TEXT SEGMENT
Featured image: “Day Sky Grey color study” by Lorraine O’Grady
This is the fifth in a series of posts I’ll be making this month about the singer Grace Jones and her romantic and creative partnership with the artist Jean-Paul Goude. You can find the previous posts here: PART ONE, PART TWO, PART THREE, PART FOUR. Check back on Tuesday for the next installment, and feel free to let me know what you think of the series in a comment.
PART FIVE: The Muse
Seeking precursors for the fruitful yet limiting creative and romantic relationship Grace Jones and Jean-Paul Goude shared, one must resist the close-at-hand distraction of the so-called power couples, the Sonnys and Chers, Beys and Jays, Brangelinas and Bennifers who have recently profited and suffered from public fascination with their private romances. Reach further into the past and your fingers will no doubt graze the outsized figures of Josephine Baker and Sarah Baartman (also known as the “Hottentot Venus”), two women linked across an immense expanse of time by their frequent invocation as symbols of the apparently timeless tradition of white men fetishizing black women’s bodies. Unlike Baartman, a Khoikhoi woman whose true name has been erased by history who was exhibited across Britain and France like some peculiar animal, Baker had some measure of control over the circumstances of her display. The legendary cabaret star left the United States for France in search of career opportunities unhindered by American racism, as Jones did, and refused to perform for segregated audiences when she returned to the country of her birth. (She was later honored by the NAACP for her contribution to the Civil Rights Movement.)

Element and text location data
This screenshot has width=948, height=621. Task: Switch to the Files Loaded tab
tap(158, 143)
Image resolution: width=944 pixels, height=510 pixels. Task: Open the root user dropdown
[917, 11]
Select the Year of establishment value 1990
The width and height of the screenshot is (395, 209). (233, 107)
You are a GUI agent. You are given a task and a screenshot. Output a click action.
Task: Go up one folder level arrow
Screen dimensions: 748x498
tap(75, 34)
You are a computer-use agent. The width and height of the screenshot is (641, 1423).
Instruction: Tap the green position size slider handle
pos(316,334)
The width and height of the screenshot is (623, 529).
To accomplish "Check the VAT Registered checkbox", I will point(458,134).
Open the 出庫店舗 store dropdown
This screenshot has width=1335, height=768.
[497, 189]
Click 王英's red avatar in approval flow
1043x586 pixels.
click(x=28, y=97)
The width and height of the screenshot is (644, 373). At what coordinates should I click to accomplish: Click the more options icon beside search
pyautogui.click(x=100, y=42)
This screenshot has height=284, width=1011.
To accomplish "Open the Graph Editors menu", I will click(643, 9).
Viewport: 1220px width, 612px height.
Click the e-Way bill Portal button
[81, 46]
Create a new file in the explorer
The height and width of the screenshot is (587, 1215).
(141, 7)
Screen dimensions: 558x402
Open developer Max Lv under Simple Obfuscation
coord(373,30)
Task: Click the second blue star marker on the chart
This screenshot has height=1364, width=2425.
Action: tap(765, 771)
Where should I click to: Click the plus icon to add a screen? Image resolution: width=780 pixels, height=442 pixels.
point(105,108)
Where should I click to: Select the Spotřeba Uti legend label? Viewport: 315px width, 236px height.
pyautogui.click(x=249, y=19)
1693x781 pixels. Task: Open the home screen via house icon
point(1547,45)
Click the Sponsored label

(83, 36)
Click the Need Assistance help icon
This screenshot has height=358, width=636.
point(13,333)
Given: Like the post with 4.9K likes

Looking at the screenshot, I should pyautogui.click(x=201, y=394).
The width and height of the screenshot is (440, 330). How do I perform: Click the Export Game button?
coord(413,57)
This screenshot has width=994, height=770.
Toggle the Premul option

GIVEN PROBLEM
Continue the essay on Grace Jones and Jean-Paul Goude from the point where it stops.

RESPONSE TO THE EXERCISE
For his part, Goude might be compared to a multitude of French artists who used African subjects and aesthetics to lend their work the appearance of originality in the untutored eyes of Western audiences, as Picasso did with Les Demoiselles d’Avignon. But the truest prototype of the artist/muse mold into which Goude and Jones’ relationship is often squished may be the twenty-year partnership of the poet Charles Baudelaire and the Haitian actress Jeanne Duval. Baudelaire heralded the onset of modernism—the rejection of the nature- and God-worshipping simplicities of romanticism and embrace of the complexities of life in multi-cultural, industrialized cities—while Goude’s unabashedly commercial, uncategorizable artistic production, with elements of photography, painting, collage, and film, epitomizes the post-modernist disdain for clean divisions and clear meaning. Neither of these artists could have made such significant contributions to their fields without the horizon-broadening influence of the women with whom they shared their lives and to whom they dedicated much of their work.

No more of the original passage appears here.